Count up the lines below where the word "will" shows up, and respond with the number alone.

[[ Source information, beginning ]]

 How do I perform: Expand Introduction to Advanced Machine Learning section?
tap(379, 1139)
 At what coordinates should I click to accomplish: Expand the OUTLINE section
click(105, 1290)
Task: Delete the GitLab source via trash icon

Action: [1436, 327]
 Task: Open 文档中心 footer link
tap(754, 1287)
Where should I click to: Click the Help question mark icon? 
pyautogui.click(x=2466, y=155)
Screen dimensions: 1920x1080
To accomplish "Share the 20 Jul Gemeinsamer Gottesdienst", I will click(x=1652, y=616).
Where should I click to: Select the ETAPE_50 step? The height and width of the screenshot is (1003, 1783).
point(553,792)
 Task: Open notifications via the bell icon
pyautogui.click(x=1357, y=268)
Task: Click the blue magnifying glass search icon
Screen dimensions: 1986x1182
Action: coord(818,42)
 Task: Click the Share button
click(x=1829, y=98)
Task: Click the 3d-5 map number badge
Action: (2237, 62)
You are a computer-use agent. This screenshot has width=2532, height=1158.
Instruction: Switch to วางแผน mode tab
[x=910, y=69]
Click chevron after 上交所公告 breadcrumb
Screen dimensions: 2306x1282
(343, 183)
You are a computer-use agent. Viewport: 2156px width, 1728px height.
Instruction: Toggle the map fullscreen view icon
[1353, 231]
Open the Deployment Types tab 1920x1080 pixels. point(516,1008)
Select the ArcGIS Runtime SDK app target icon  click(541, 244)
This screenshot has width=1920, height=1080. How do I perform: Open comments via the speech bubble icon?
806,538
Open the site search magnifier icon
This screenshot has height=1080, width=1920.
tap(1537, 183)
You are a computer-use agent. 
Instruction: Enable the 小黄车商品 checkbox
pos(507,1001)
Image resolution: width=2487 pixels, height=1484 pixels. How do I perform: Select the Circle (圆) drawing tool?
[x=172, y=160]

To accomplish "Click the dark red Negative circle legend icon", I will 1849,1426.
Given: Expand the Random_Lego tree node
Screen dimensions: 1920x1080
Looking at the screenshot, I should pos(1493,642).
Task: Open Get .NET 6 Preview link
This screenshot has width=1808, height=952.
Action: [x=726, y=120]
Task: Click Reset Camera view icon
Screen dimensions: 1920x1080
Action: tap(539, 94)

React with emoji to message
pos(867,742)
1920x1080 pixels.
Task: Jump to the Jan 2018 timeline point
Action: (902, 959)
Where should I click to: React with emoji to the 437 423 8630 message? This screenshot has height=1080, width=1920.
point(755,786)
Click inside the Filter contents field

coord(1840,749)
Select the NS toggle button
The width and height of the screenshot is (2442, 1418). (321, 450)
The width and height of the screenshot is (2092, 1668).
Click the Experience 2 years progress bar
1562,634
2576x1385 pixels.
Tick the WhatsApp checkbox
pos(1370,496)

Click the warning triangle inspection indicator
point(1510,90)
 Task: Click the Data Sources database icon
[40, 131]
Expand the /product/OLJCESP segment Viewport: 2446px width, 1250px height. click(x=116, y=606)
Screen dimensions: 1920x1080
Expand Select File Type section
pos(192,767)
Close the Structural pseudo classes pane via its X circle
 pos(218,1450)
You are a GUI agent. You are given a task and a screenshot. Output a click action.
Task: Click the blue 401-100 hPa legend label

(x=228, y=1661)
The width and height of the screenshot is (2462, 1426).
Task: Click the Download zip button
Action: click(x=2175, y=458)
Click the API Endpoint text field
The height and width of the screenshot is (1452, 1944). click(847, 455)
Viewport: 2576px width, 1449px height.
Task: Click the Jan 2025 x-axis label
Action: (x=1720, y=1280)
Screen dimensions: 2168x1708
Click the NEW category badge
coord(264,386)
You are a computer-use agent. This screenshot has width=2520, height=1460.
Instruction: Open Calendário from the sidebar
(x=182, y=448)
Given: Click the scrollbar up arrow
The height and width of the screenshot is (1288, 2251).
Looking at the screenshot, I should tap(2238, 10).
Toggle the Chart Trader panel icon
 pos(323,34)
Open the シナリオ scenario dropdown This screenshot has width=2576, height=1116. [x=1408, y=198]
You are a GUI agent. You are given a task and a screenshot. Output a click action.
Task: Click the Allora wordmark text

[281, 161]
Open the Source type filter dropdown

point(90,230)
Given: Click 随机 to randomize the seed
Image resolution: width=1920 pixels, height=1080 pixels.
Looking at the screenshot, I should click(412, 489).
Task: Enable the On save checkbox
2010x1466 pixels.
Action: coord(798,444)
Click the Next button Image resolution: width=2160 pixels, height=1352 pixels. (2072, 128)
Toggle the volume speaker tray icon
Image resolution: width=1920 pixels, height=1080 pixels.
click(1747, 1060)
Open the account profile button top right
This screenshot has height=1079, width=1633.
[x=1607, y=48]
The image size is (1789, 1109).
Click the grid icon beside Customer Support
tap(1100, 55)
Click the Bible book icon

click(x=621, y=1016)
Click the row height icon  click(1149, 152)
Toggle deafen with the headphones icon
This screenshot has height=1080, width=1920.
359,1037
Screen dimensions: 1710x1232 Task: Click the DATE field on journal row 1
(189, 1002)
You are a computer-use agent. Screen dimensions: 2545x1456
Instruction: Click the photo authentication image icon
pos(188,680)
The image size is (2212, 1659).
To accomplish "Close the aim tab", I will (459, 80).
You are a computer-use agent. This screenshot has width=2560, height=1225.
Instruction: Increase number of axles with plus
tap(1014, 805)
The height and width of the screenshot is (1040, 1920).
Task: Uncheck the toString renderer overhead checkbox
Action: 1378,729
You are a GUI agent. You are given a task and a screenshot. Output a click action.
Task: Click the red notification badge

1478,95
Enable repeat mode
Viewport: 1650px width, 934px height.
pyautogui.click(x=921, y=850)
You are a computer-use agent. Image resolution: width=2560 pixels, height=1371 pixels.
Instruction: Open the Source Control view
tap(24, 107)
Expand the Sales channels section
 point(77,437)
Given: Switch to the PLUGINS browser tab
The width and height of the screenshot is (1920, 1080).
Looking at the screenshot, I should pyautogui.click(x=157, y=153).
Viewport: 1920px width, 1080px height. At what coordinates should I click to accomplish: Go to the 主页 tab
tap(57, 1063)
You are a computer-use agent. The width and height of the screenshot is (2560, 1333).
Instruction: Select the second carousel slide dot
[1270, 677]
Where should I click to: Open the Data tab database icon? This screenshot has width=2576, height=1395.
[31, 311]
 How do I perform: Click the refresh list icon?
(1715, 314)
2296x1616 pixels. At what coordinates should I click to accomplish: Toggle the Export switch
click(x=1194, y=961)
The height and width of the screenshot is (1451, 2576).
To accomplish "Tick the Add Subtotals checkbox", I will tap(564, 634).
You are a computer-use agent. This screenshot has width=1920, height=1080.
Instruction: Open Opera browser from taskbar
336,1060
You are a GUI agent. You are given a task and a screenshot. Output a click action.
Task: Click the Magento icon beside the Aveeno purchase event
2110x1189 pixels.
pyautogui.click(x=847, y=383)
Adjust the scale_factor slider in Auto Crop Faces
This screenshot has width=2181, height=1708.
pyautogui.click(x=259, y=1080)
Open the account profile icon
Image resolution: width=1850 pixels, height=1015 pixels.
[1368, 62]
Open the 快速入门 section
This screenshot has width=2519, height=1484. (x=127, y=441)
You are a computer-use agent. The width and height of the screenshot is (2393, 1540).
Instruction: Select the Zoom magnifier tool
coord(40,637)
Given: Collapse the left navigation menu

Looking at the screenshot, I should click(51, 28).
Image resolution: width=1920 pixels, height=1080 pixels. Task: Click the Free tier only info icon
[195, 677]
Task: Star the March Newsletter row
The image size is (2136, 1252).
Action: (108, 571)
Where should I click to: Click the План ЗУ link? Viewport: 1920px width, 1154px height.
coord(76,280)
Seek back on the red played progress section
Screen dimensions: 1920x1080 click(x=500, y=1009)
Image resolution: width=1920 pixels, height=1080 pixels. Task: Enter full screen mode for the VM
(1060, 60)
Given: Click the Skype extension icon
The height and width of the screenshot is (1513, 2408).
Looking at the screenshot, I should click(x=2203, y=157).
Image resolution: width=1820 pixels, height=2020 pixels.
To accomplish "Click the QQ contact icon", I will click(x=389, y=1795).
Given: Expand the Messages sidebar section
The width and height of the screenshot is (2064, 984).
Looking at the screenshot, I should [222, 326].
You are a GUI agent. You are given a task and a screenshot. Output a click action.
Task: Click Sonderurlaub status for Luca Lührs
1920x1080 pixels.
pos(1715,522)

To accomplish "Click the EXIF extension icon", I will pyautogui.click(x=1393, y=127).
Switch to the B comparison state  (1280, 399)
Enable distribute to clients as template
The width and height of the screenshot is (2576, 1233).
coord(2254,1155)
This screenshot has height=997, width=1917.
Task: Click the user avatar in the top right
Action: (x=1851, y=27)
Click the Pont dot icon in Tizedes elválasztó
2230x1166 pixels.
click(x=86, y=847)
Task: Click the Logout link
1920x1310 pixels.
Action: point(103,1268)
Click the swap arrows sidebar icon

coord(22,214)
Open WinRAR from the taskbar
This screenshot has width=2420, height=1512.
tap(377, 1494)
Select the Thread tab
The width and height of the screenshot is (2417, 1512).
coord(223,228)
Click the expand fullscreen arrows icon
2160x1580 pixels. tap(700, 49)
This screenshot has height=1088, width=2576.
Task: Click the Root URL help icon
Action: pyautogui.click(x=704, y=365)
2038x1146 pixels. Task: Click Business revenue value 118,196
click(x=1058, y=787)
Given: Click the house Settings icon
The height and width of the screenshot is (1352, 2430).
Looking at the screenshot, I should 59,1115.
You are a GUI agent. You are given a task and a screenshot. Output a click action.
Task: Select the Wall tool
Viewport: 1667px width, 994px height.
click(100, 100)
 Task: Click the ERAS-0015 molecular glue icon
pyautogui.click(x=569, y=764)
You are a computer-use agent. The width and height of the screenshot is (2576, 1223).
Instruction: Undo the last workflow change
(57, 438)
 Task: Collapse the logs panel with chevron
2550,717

[[ Source information, end ]]

### Expected answer
6